I saw that ad as well


----------



## josh pelican (Jun 22, 2010)

If I'm not mistaken, Mille and Sami from Kreator use (used?) Invaders.

Same with Bart from Quo Vadis.


----------



## Samer (Jun 22, 2010)

Guitarist for Hammerfall uses an Invader, he sounded fucking amazing live BTW.


----------



## Enselmis (Jun 22, 2010)

Decrepit Birth uses Invaders.


----------



## deathsguitarist (Jun 26, 2010)

I'm going to be using an Invader with the band Epicurean.


----------



## MTech (Jun 26, 2010)

davidengel said:


> I randomly ran into an Engl Invader ad on Craigslist, turns out it was one of the guitarists for After the Burial (It didn't say who, but the ad said he played in the band) and that he was switching to an AxeFX.
> 
> Looks like everyone is going with AxeFX, if only I had the money I would join them.

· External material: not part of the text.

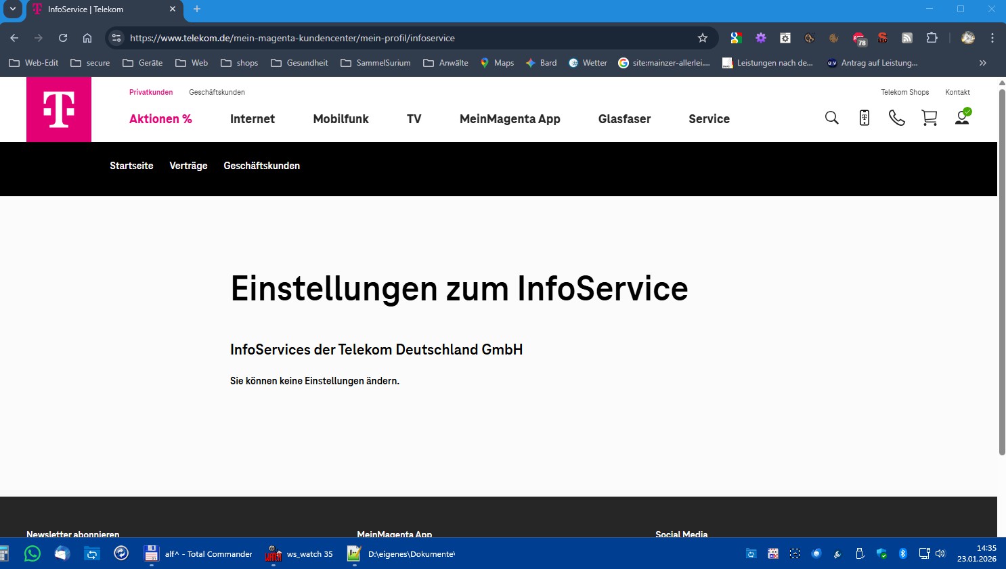Click the browser reload button
The width and height of the screenshot is (1006, 569).
[63, 38]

Justin switched last tour and his tone was incredible they run them direct and only use the poweramp to get stage volume until they get in-ears. Trent just got his the other day so they're both running AxeFX now.


----------



## The Scenic View (Sep 4, 2010)

Loomis uses a Savage now, and a band called Structures uses an Invader 150 (well at least one of their guitarists does lol).


----------



## Alekke (Sep 5, 2010)

Larrikin666 said:


> Necrophagist uses the SE and Savage. Ryan from The Black Dahlia Murder uses the Invader.



watched both bands on brutal assault this year ... Muhamed used something not quite sure, never see that before or on engl website ... it looked like engl poweramp but with more knobs where vent grill is. Some sort of rack head... and isp decimator in rack. Other guy used mesa.
BDM were all 6505.

Kreator uses Invaders now.


----------



## Larrikin666 (Sep 5, 2010)

Alekke said:


> watched both bands on brutal assault this year ... Muhamed used something not quite sure, never see that before or on engl website ... it looked like engl poweramp but with more knobs where vent grill is. Some sort of rack head... and isp decimator in rack. Other guy used mesa.
> BDM were all 6505.
> 
> Kreator uses Invaders now.



It's an old ENGL e860 rackhead. I don't know anyone else in the country who has one.


----------



## Alekke (Sep 5, 2010)

Yes! That one! 






I have a closer photo on my other comp but I'm too lazy right now.


----------



## Larrikin666 (Sep 5, 2010)

It's a pretty awesome. I love it.


----------



## Deathbringer769 (Sep 5, 2010)

deathsguitarist said:


> I'm going to be using an Invader with the band Epicurean.


Word. I played with you guys awhile ago in my old band Insinerated. I'm now in Decaysia, happily playing my Invader 150.


----------



## Krucifixtion (Sep 5, 2010)

I play an Invader 150 in my band 60 Grit from CT. We played the other night and I ended up using my 5150 II, because long story I ordered a case for the Invader and still haven't gotten it...kind of pissed right now, but anyway didn't want to throw the Invader in the trailer with all the other stuff. The 5150 still sounded good, but I did miss that nice full thick and clear tone of the Invader!


----------



## noob_pwn (Sep 6, 2010)

thy art is murder - infinite death EP was an invader, "the adversary" was an invader & MI audio Megalith blended together (leads are on a boss Gt Pro)


----------



## Bear_Master (Mar 9, 2011)

I'm pretty sure Victor Smolsky (Rage) uses one on Welcome to the other side.


----------



## Enselmis (Mar 9, 2011)

Looks like Leah from Aliases used an Invader 150 on their forthcoming album, at least according to their facebook.


----------



## Pascal-Darrell (Mar 9, 2011)

Rage ? (Victor Smolski)


----------